-- Opening Marker --
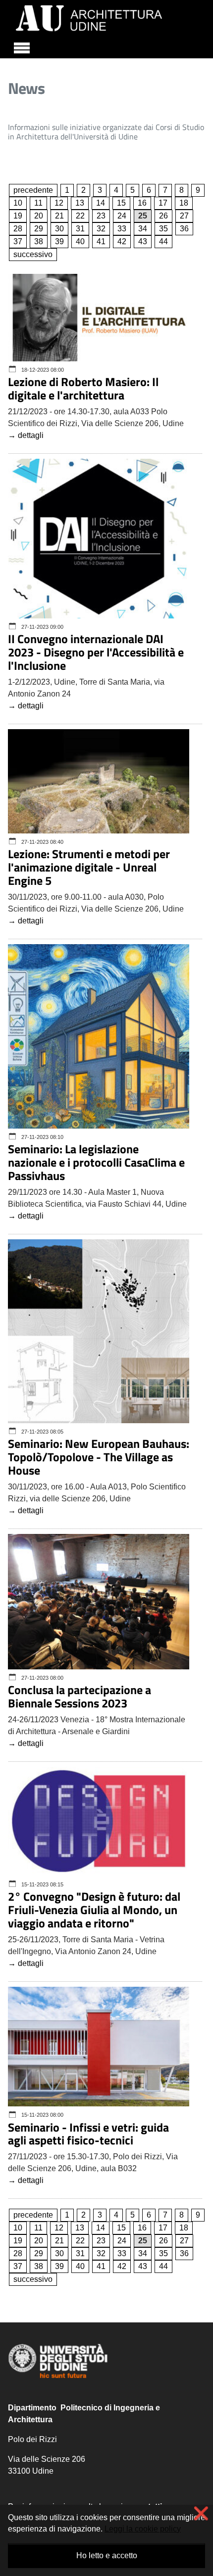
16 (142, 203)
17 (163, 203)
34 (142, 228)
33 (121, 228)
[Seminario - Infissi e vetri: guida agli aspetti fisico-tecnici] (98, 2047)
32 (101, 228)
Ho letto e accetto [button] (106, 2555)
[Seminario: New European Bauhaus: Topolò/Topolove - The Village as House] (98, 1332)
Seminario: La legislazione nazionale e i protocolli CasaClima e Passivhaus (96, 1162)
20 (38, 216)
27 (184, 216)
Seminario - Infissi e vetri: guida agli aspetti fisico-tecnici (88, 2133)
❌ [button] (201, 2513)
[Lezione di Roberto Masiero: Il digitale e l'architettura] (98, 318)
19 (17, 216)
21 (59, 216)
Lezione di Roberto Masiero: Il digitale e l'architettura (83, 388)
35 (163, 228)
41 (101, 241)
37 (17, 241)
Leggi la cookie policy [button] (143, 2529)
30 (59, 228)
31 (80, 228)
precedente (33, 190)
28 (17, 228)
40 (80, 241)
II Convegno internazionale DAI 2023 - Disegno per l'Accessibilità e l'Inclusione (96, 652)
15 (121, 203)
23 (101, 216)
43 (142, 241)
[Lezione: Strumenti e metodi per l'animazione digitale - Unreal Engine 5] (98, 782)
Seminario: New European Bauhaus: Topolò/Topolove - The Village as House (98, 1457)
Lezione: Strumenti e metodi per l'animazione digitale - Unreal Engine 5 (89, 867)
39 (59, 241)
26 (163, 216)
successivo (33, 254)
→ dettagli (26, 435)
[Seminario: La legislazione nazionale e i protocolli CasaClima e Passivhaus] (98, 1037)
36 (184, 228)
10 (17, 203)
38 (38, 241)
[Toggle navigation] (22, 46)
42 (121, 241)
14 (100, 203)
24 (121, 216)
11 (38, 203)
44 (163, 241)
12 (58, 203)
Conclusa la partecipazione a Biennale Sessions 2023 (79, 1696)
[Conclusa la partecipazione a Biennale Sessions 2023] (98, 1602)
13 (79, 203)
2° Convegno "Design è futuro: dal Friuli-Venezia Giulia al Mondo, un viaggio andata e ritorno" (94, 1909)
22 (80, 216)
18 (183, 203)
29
-- Closing Marker --
Action item: Show the lines where the word "architettura" appears in the entries.

Finished task:
[Lezione di Roberto Masiero: Il digitale e l'architettura] (98, 318)
Lezione di Roberto Masiero: Il digitale e l'architettura (83, 388)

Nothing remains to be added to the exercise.